Friday, November 24, 2006

Microsoft Windows XP agus SUSE Linux 10.1


So Windows went down again.

Again!!

There is absolutely no reason for this. And now I'm hopping mad. Despite having the reinstall disks for my Toshiba Satellite 1405 s151 (which will wipe my entire hard drive and return the by now very dubious Windows XP Home operating system to my computer), I decide I've had enough. Using my venerable old Windows ME machine I download the disks for Suse Linux and install that on my laptop.

And it works.

But I'm going to say it again:

  • Linux supporters are spotty moronic little geeks who like to use jargon so as to hide their own ignorance and confuse people.
  • Linux is not as good as Microsoft.
  • Most people who use Linux keep a Microsoft machine in the basement for their serious work.

On the other hand
  • Linux is free.
  • It works.
  • It's kind of fun, if you like challenges.

If, on the other hand, you want a system that works without difficulty, just go with Windows or Apple. You won't get satisfaction with Linux. And Microsoft is more unstable.
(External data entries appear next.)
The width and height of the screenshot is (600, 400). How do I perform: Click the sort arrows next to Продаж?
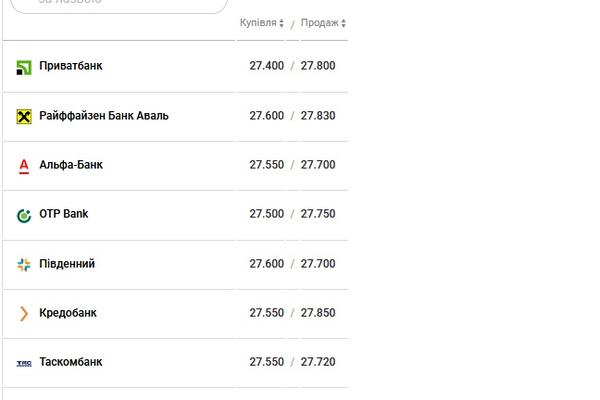(x=343, y=23)
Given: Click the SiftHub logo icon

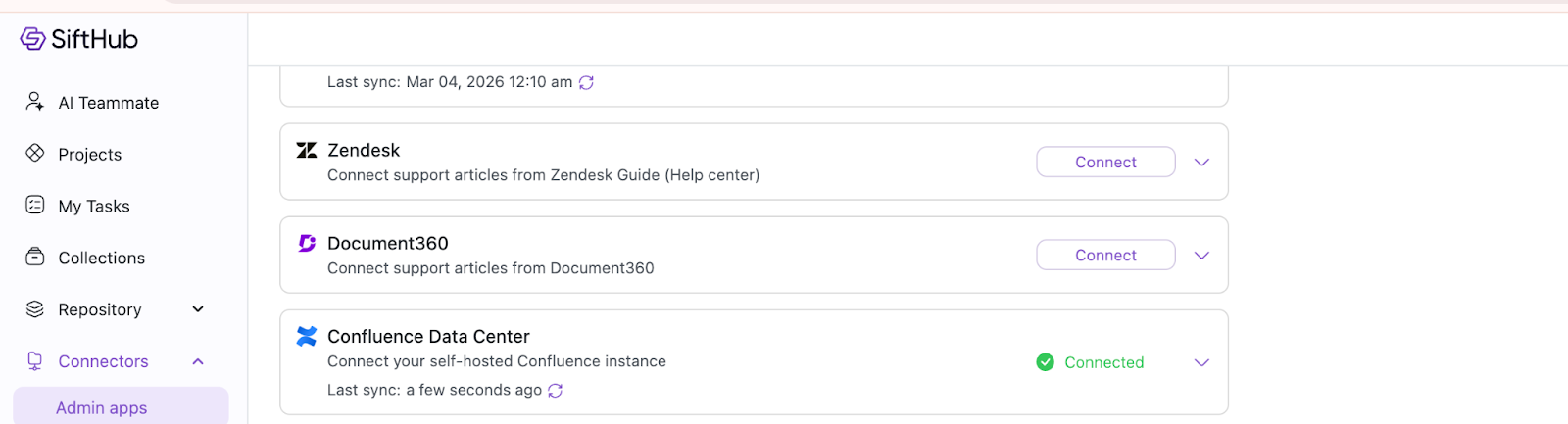Looking at the screenshot, I should click(x=32, y=39).
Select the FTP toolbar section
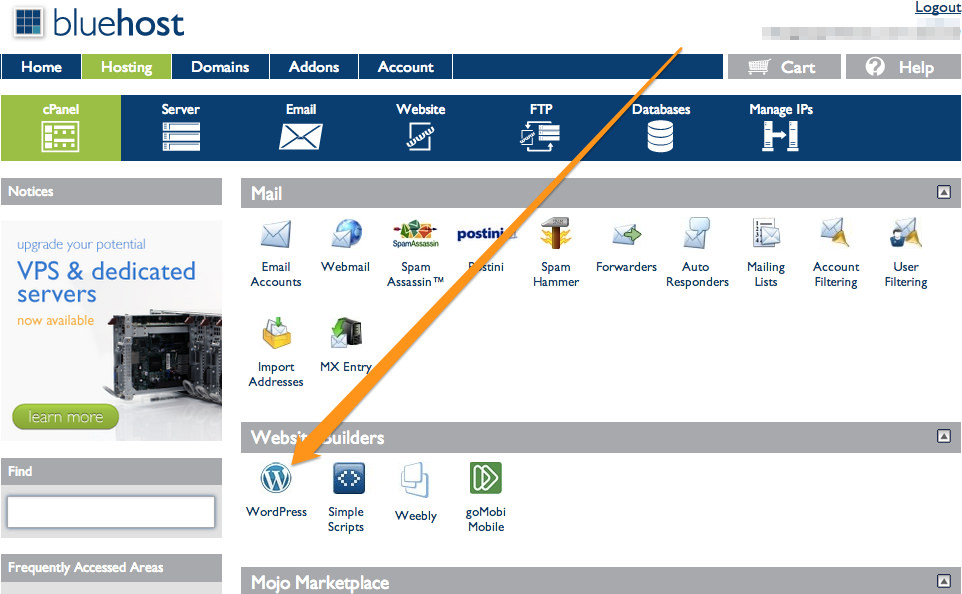This screenshot has height=594, width=962. coord(540,128)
Here's an example of my problem (and Lord knows, I'm no slouch with computers - I was using Unix while most Linux geeks were soiling themselves at daycare).

I upload movies and pictures from my digital camera. The pictures come up, but the movies fail (Totem, a Linux movie player, makes a groaning sound like I kicked its mother).
I do a day-long web search for solutions.
Apparently Totem is not really Totem. It's actually "Xine", a Linux movie player, with a "frontend" (this is spotty-Linux-geek jargon for GUI, which stands for Graphical User Interface, which is more Linux jargon for "user friendly."
So I go looking for more information about "Xine".
Xine is not really Xine, however. It's a frontend for a backend. You follow? The backend is either Gstreamer or something else whose name I've forgotten. But we're not out of the woods
Backend, by the way, is Linux jargon for "the program."
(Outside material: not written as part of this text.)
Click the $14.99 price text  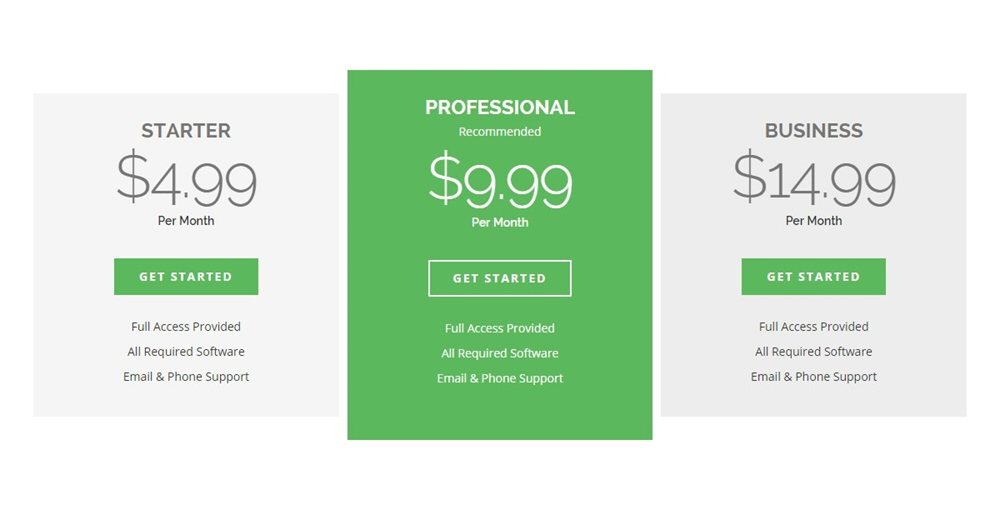coord(814,178)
I haven't lost you yet, have I?

Now, in Suse, the only way of updating programs is by using "Yast", a "Front End" (why don't we give these Linux types a kick up the back end) for a "Back End" installation program. So I do so, figuring that Totem will get the necessary updates and play the modest .mov files from my camera.

Ah no. That'd be too easy. Apparently there's a "dependency conflict" (there's one going on in Iraq too, I believe), and nothing will install.
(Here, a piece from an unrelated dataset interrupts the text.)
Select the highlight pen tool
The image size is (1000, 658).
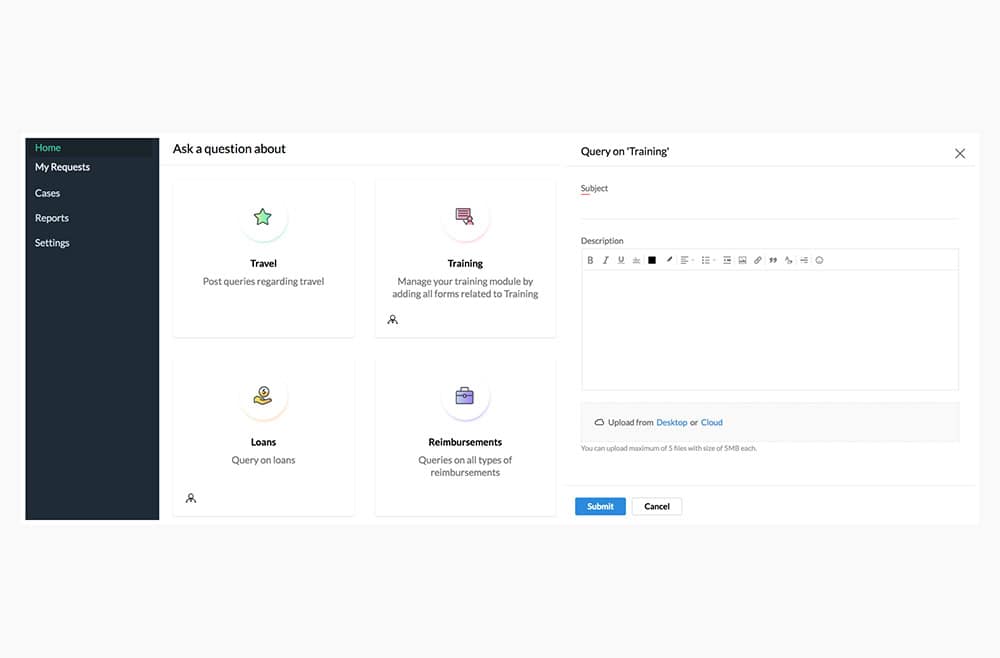(x=669, y=260)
Foolishly, I ask for advice. Silly people with silly Screen Names on silly Linux forums throw jargon at me, advising me to type massive lines of opaque code into a console. Nothing happens, of course. The silly people then advise me to reinstall Linux. Ha ha. Isn't that what Microsoft users are supposed to do?

So Yast doesn't work. Which means I can't update my programs. Which means I'm stuck.

[Derisively circles index finger in air] Hooray for Linux.